The Psychology of Reassurance Seeking — And Why It Can Be Toxic for People With OCD

6 min read
Leeron Hoory
By Leeron Hoory
Reviewed by Keara Valentine

Anna knew Taylor would find her text annoying, but she sent it anyway. “Does this sound right?” she wrote, pasting her drafted email response to a speaking panel she’d been asked to attend. It was a straightforward confirmation, but Anna, 28, still struggled with it. Should she add an exclamation mark after the first sentence? Was it too formal? Anna was convinced her email needed to be worded perfectly — or else her speaking opportunity might fall through. The only way she could make sure was to ask her friend for a second (and third) opinion. 
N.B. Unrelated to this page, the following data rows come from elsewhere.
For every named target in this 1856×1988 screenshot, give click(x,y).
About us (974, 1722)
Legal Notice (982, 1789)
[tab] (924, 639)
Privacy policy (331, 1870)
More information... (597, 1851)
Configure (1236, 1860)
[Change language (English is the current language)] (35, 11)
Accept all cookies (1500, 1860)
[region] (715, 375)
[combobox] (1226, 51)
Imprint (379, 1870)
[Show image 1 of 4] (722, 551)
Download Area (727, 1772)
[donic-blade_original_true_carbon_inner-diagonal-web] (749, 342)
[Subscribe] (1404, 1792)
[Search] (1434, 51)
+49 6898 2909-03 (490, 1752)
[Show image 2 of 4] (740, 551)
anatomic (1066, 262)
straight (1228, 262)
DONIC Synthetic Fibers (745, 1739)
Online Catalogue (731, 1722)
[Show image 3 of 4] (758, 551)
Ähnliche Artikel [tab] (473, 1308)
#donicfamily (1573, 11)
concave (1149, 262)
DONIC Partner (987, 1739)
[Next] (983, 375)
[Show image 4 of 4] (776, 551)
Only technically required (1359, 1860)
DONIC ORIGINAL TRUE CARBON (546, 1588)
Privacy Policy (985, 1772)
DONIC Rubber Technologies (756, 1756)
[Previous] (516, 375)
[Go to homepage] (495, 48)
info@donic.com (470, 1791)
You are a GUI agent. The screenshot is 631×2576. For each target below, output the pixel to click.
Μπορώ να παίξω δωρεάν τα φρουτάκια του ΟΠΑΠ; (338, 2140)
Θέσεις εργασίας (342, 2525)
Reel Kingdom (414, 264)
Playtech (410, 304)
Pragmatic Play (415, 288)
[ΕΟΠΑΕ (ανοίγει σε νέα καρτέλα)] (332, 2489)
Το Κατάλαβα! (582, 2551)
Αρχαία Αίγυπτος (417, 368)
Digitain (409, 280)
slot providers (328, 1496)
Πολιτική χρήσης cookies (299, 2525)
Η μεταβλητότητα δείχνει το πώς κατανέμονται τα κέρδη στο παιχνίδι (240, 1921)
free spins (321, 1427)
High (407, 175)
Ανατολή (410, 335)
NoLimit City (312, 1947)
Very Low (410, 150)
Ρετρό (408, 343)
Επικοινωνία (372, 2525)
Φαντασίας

Taylor, 29, knew Anna needed her, but she couldn’t understand why she felt this much anxiety about something so inconsequential. “Can’t she just figure it out herself?” she thought. She had tried encouragement (“Don’t worry too much; it’s just an email!”) and a harsh-but-loving approach (“You really don’t need my help with this”). She’d also tried avoiding Anna’s requests, but she felt too guilty to give her friend the cold shoulder. Sometimes, it seemed to Taylor that no matter how many times she reassured her, Anna wouldn’t be able to send an email on her own.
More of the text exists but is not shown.